Accelerating discovery of novel treatments using neurocognitive experimental medicine models
Main location of work
Why the work is important
Depression is a leading cause of disability. However, current treatments leave many patients facing incomplete recovery and there is an important need to increase the speed of development of novel therapies and support greater personalisation in their use.
The application of innovative neuroscience-based approaches to the treatment of depression has been limited by the inability of animal models to predict clinical effects. Human neurocognitive models of antidepressant action can bridge this translational gap allowing rapid study of novel compounds in both healthy participants and people with depression.
This Theme will help deliver the next-generation fast-acting antidepressant treatments and extend the approach to improve treatment for young people with depression and anxiety. This will involve work with industry (through an Experimental Medicine in Industry Partnership), clinical, academic and patient partners.

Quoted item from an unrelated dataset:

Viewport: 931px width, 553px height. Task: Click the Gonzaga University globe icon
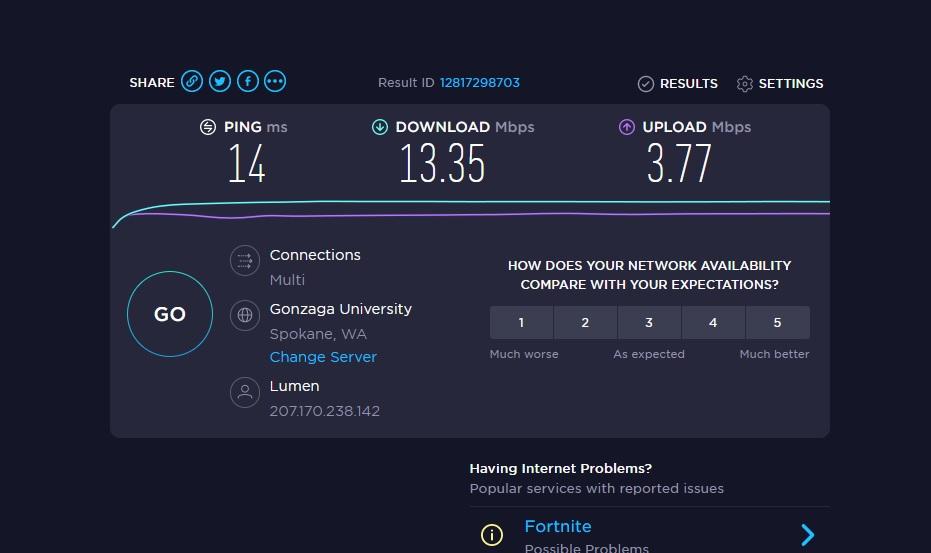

What work will be carried out
Mood disorders clinics will be set up, and protocols harmonised, in Oxford and Birmingham. This will facilitate clinical excellence and increase the opportunity for research participation across diverse populations.
The work has 5 Sub-Themes:
Sub-Theme 1 focuses on the neurocognitive changes of fact-acting antidepressants such as ketamine, particularly on key depressive symptoms such as anhedonia and persistent negative memories. We will use ketamine to generate experimental medicine models of fast acting antidepressant action in humans. These models will allow the rapid testing and roll out of next generation treatments.
Sub-Theme 2 will assess the therapeutic potential of repurposed anti-inflammatory immune modulators in human neurocognitive models, in conjunction with EMIP members and academic colleagues in the Inflammation Theme at the OUH BRC.
Sub-Theme 3 will use computational models to refine understanding to improve prediction of treatment effects for clinical anhedonia.
Sub-Theme 4 will develop human models to study the therapeutic mechanisms of antidepressant treatment in young people with depression.
Sub-Theme 5 will build on findings from the above themes to formulate and test novel approaches for depression focusing on combination approaches of different treatment modalities.
Patient and public involvement, engagement and participation
This Theme continues ongoing BRC work where PPIEP has been embedded in all stages of the research cycle including agenda setting, protocol design, data interpretation and dissemination. The team is committed to increasing the representation of marginalised groups and have broadened participant recruitment methods and expanded geographical reach through the partnership with Birmingham.
For more information on PPIEP contact: firstname.lastname@example.org
Increasing research capacity and critical mass
Increasing the training of psychiatrists in research will be undertaken by establishing joint posts with Oxford Health NHS FT. The Theme is committed to enhancing capacity building and career development as part of its work with early career researchers involved in the leadership of sub-Themes and mentored by senior clinical and academic staff.